Assignment: Find each line below containing the word "Expand" and copy it.

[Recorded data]
-=-=-=-=-

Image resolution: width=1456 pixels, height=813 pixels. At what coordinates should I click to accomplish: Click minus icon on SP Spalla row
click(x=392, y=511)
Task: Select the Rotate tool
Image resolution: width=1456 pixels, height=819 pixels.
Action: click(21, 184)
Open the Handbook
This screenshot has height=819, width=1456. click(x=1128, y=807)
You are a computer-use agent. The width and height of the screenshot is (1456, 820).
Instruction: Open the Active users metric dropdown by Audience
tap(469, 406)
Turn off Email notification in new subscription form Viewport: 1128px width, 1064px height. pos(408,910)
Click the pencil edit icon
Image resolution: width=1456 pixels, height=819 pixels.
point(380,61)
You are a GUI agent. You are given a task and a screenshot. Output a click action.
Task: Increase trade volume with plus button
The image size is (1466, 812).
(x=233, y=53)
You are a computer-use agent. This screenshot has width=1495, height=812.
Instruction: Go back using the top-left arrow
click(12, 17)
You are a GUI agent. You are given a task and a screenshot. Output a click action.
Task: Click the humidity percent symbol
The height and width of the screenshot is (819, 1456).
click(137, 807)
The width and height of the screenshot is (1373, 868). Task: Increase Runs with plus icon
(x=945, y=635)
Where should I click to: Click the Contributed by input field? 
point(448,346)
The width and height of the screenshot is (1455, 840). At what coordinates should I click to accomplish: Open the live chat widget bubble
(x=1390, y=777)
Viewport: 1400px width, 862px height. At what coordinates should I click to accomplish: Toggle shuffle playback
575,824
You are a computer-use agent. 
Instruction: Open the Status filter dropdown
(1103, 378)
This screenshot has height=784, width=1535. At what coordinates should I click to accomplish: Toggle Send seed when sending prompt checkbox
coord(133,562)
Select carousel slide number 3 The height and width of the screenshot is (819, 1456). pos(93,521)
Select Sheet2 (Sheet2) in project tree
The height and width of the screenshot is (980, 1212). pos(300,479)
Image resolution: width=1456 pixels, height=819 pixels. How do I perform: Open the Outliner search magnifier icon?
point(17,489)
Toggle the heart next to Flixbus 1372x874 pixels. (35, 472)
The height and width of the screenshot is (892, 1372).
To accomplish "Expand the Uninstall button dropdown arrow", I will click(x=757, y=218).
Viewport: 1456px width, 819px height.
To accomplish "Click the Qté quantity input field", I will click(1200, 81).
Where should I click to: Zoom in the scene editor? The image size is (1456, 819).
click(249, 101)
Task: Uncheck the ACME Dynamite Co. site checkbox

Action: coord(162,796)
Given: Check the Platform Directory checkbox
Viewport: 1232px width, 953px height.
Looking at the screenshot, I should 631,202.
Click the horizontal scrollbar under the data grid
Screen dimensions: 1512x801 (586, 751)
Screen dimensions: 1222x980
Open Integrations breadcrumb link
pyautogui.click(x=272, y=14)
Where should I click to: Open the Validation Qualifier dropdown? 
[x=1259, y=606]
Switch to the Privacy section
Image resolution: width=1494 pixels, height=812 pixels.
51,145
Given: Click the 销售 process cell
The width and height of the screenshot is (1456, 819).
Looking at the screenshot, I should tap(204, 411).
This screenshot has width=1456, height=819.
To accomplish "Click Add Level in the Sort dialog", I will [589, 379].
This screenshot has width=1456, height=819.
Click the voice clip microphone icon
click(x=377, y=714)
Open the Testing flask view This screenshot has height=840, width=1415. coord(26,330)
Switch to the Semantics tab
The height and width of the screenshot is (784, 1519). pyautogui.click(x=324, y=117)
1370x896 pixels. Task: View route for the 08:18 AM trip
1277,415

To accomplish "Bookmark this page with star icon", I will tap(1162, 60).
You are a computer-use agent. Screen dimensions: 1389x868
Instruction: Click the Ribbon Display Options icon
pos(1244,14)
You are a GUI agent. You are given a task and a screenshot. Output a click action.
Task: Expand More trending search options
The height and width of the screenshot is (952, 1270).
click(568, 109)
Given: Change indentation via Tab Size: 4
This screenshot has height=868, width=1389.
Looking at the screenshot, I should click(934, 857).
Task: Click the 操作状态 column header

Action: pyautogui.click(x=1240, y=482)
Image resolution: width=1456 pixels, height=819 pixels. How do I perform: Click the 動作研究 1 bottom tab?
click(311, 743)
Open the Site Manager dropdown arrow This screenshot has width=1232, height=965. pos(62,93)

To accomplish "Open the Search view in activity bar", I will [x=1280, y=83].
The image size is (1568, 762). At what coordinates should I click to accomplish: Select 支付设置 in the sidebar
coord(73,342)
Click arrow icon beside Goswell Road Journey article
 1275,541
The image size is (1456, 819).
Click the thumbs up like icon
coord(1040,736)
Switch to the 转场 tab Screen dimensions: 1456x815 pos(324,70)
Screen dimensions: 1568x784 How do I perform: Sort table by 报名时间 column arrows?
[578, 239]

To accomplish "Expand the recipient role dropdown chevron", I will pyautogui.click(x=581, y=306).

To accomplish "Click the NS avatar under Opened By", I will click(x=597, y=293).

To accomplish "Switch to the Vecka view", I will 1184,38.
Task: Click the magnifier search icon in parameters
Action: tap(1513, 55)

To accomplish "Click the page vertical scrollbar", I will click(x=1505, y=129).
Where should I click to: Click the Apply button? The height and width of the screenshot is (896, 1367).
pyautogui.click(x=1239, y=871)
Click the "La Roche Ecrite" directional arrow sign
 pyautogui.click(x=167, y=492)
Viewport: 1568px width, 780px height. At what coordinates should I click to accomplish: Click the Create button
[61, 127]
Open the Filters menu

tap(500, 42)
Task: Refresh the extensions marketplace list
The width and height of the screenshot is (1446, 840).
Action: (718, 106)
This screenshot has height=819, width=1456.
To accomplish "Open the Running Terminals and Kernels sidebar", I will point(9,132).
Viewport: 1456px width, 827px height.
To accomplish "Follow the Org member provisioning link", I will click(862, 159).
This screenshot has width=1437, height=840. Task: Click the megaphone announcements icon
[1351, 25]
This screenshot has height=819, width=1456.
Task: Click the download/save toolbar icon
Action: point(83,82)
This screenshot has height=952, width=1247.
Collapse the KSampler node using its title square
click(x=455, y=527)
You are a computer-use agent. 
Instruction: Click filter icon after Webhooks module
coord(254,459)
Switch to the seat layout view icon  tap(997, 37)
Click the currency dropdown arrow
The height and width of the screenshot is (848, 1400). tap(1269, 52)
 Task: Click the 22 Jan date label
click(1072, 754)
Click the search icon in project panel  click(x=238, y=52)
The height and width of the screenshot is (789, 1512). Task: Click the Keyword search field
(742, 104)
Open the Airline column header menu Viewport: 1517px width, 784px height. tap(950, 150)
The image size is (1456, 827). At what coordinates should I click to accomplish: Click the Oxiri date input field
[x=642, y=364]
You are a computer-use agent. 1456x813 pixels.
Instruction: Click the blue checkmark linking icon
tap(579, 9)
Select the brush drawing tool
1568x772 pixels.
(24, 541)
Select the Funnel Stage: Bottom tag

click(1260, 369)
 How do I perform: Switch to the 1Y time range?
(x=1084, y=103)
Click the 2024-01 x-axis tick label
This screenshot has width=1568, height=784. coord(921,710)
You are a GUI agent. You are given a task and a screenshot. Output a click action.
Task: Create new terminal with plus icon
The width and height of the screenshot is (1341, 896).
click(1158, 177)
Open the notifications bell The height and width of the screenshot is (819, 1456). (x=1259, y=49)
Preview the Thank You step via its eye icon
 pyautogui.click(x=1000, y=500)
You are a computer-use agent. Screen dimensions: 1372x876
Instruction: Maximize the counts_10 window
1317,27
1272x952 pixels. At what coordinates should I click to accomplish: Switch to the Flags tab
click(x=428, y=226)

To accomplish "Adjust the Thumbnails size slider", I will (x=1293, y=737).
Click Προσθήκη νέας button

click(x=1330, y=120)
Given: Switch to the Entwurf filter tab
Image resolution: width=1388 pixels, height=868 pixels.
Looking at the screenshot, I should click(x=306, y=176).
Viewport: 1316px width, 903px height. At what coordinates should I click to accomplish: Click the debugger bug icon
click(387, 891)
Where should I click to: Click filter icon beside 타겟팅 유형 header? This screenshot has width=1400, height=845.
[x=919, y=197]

-=-=-=-=-

Written answer:
To accomplish "Expand the Uninstall button dropdown arrow", I will click(x=757, y=218).
Task: Expand More trending search options
To accomplish "Expand the recipient role dropdown chevron", I will pyautogui.click(x=581, y=306).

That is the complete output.